## WHAT NEEDS TO BE DONE
Rewrite the items from the start through the line with "Image resolution: width=932", replacing "currency-badge" with "price-badge" and leaving everything else unchanged.

*** Block opens ***

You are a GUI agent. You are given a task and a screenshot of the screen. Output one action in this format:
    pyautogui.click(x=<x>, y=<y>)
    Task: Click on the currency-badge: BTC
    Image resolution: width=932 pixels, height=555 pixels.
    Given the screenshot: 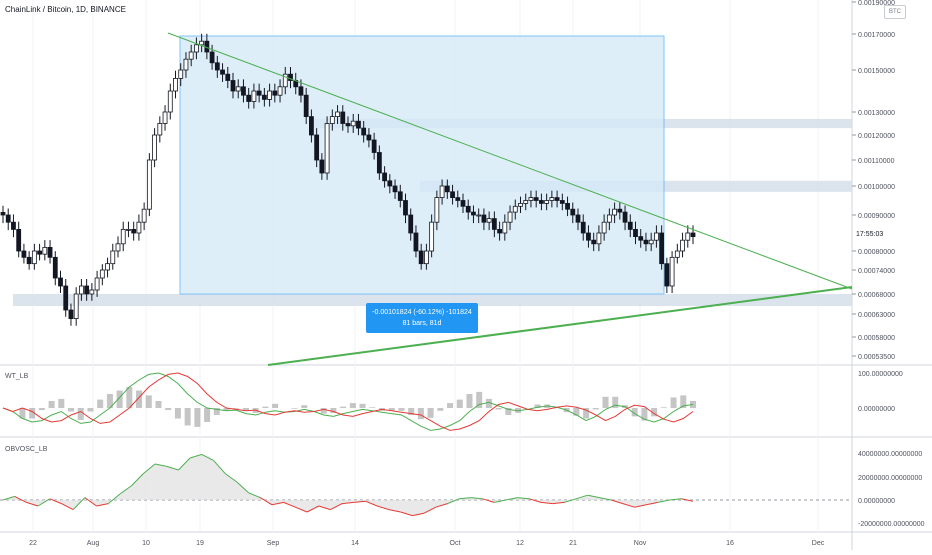 What is the action you would take?
    pyautogui.click(x=895, y=12)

*** Block closes ***

## WRITTEN REPLY
You are a GUI agent. You are given a task and a screenshot of the screen. Output one action in this format:
    pyautogui.click(x=<x>, y=<y>)
    Task: Click on the price-badge: BTC
    Image resolution: width=932 pixels, height=555 pixels.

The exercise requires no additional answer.